Understanding the domain and range of quadratic functions is key to fully grasping their behavior on a graph. The domain of a quadratic function, like \( f(x) = \frac{1}{2} x^2 \), is all real numbers. This means the function accepts any real number as an input value for x, indicating it goes infinitely in both horizontal directions. Thus, the domain is \( (-\infty, \infty) \). The range, contrastingly, is about the y-values the function can output. For \( f(x) = \frac{1}{2} x^2 \), the parabola opens upward (positive coefficient), making the vertex the lowest point. Therefore, the range of this function is y-values greater than or equal to 0, represented as \( [0, \infty) \).

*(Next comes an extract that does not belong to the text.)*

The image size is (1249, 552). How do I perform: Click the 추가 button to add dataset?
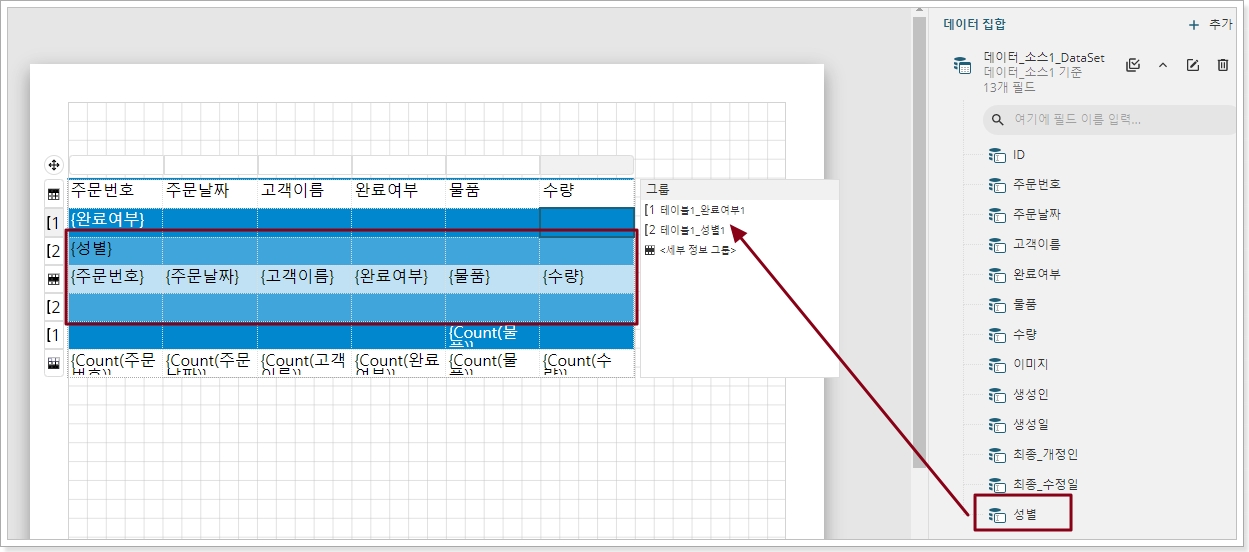[x=1210, y=24]
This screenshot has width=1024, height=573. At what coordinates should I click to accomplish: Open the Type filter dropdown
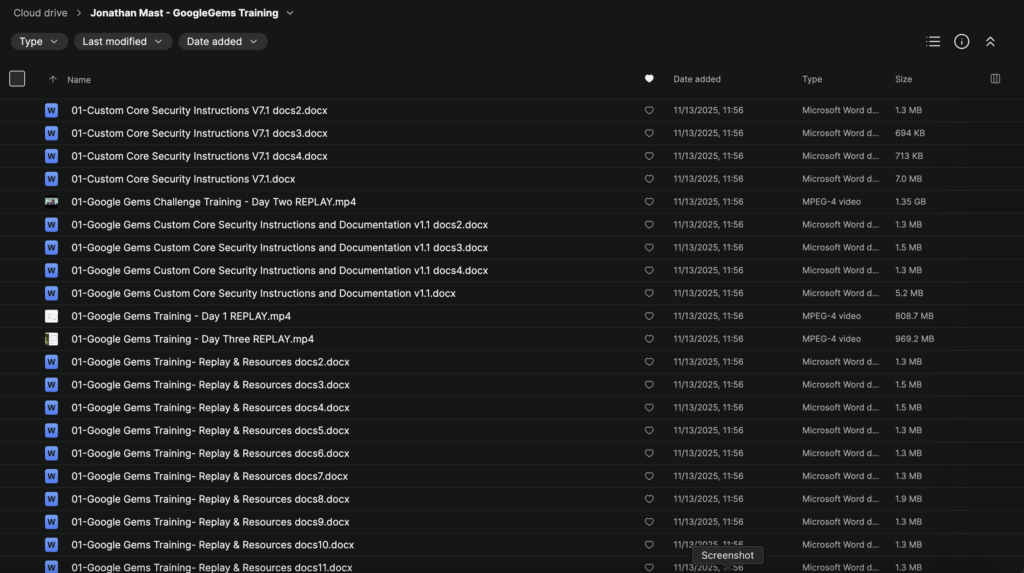pyautogui.click(x=39, y=42)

Knowing the domain and range helps you understand where the function exists on the coordinate plane.

Sketching a parabola involves plotting key points, starting with the vertex and incorporating the axis of symmetry. For the function \( f(x) = \frac{1}{2} x^2 \), follow these steps to graph it easily:

• Identify and plot the vertex, \( (0, 0) \).
• Draw the axis of symmetry, which is the line \( x = 0 \).
• Choose a few values for x to find corresponding y-values. For example, when \( x = 2 \): \[ f(2) = \frac{1}{2} (2)^2 = 2 \], and when \( x = -2 \): \[ f(-2) = \frac{1}{2} (-2)^2 = 2 \].
• Plot these points, \( (2, 2) \) and \( (-2, 2) \).
• Draw a smooth curve through the vertex and these points to complete the parabola.

Graph sketching helps us visualize and understand the function's behavior better. Make sure your graph reflects symmetry about the axis and accurately represents the function's curvature.